(Pixel coordinate grounding data)

━━━━━━━━━━

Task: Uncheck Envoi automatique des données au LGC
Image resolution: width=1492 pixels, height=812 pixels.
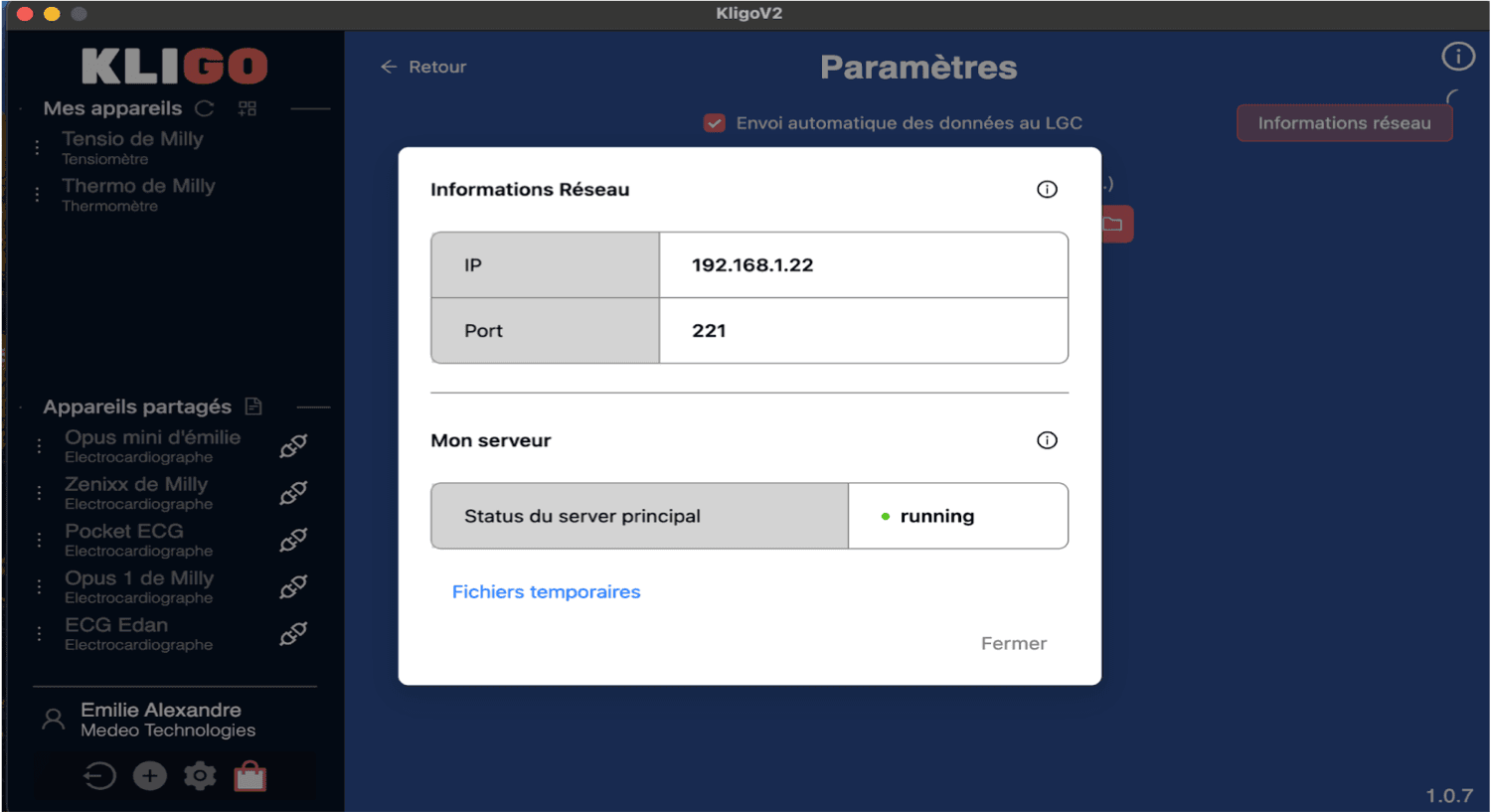Action: point(714,122)
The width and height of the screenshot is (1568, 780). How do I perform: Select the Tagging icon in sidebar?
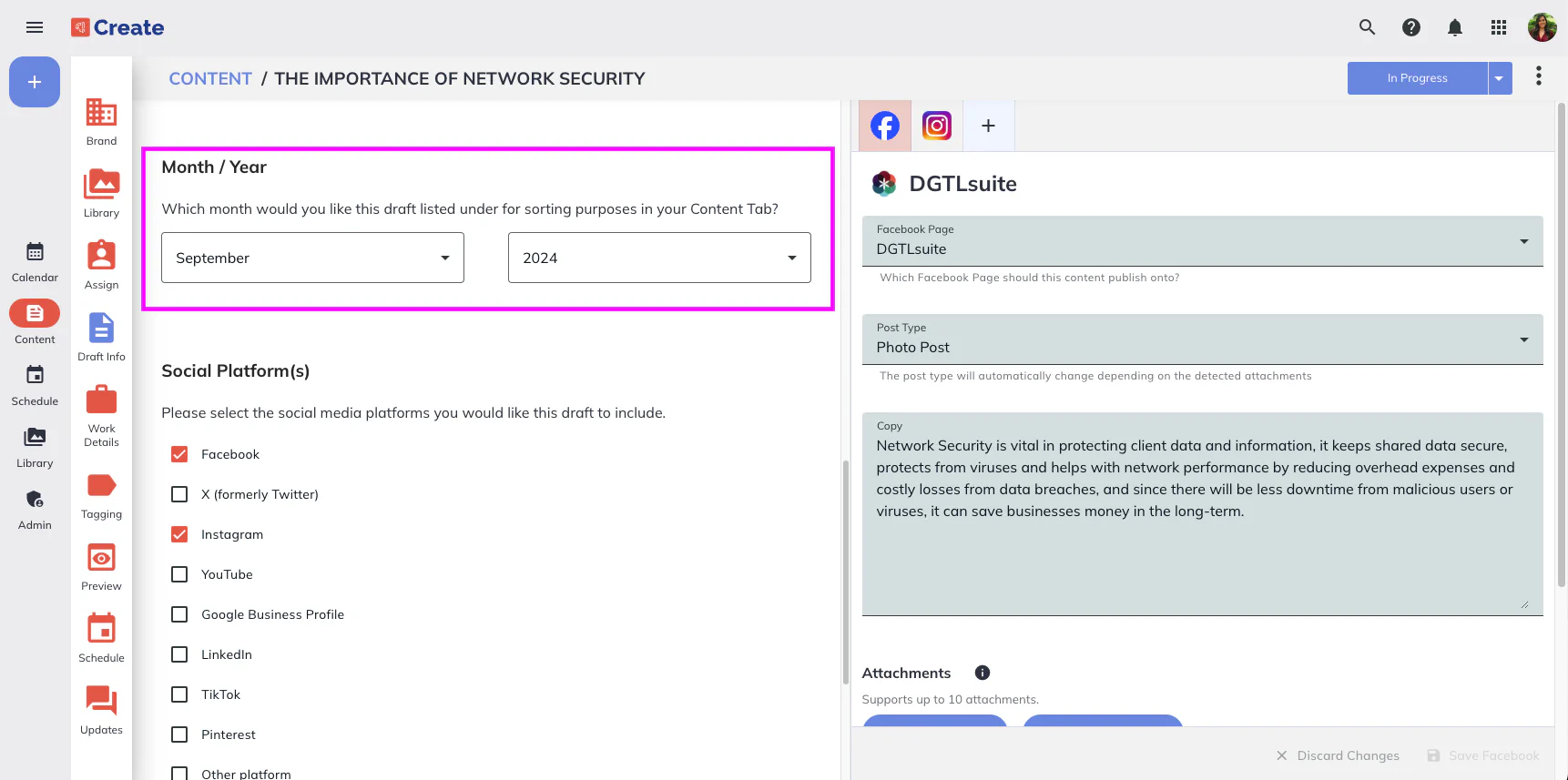click(101, 486)
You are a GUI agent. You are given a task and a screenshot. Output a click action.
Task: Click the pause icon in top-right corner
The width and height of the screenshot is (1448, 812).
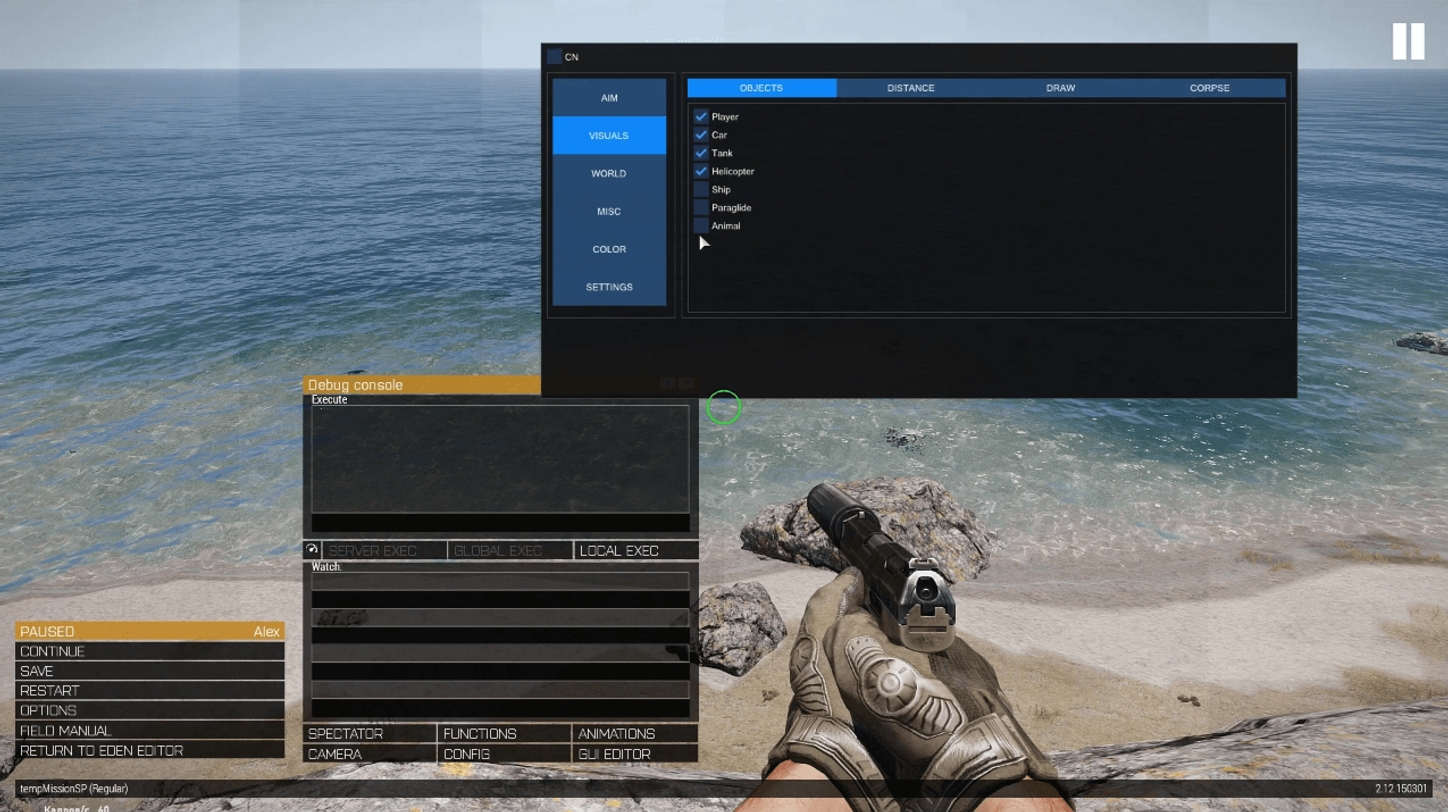(1408, 42)
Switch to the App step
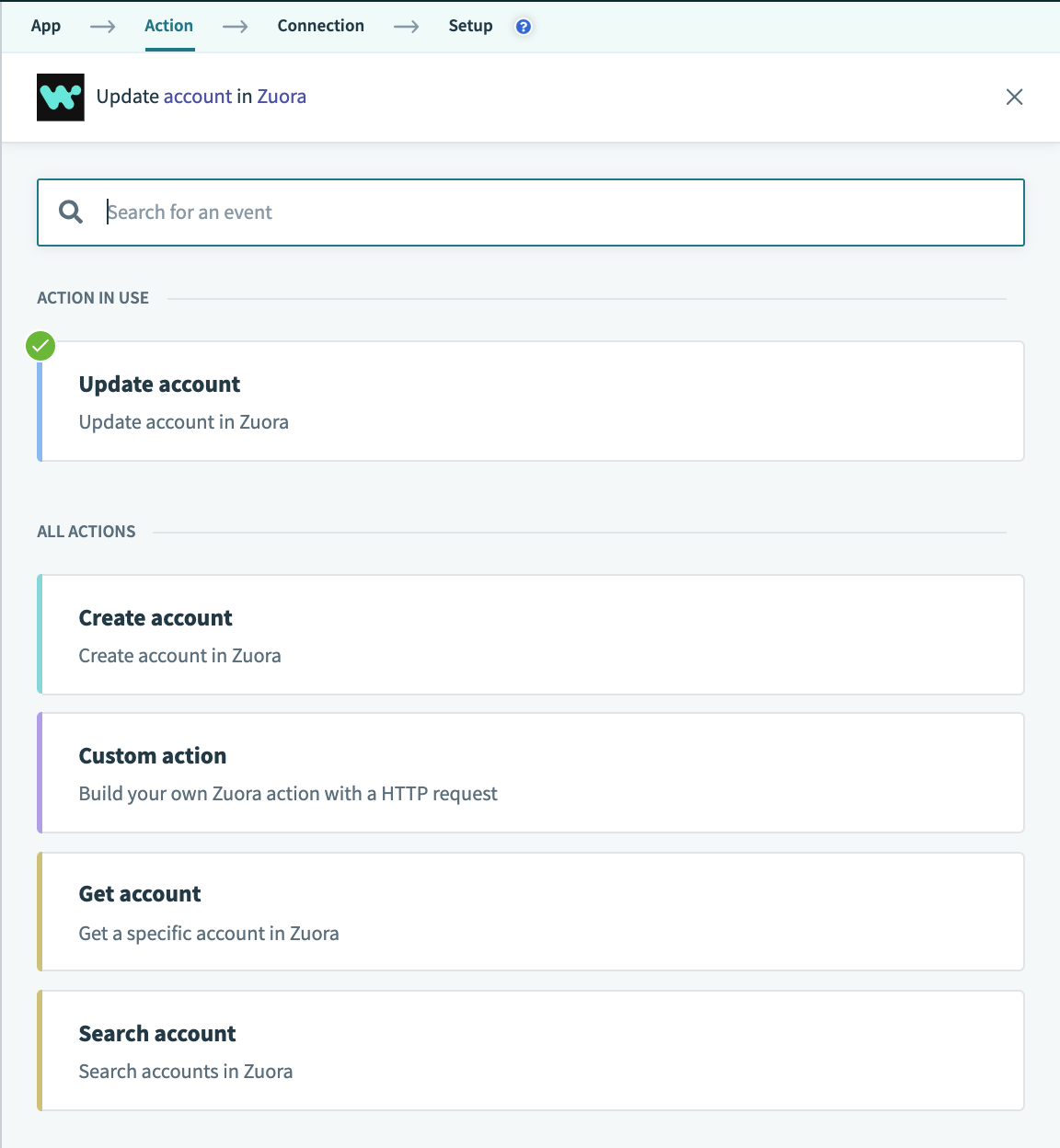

━━━━━━━━━━

- _Work task_:
Your task is to give again, unchanged, the lines from the line that contains "The width and height of the screenshot is (1568, 780)." to the end of the records. Include both end lines but no pictures.

- _Solution to the exercise_:
The width and height of the screenshot is (1568, 780). How do I perform: Select the Tagging icon in sidebar?
click(101, 486)
You are a GUI agent. You are given a task and a screenshot. Output a click action.
Task: Click the pause icon in top-right corner
The width and height of the screenshot is (1448, 812).
(1408, 42)
Switch to the App step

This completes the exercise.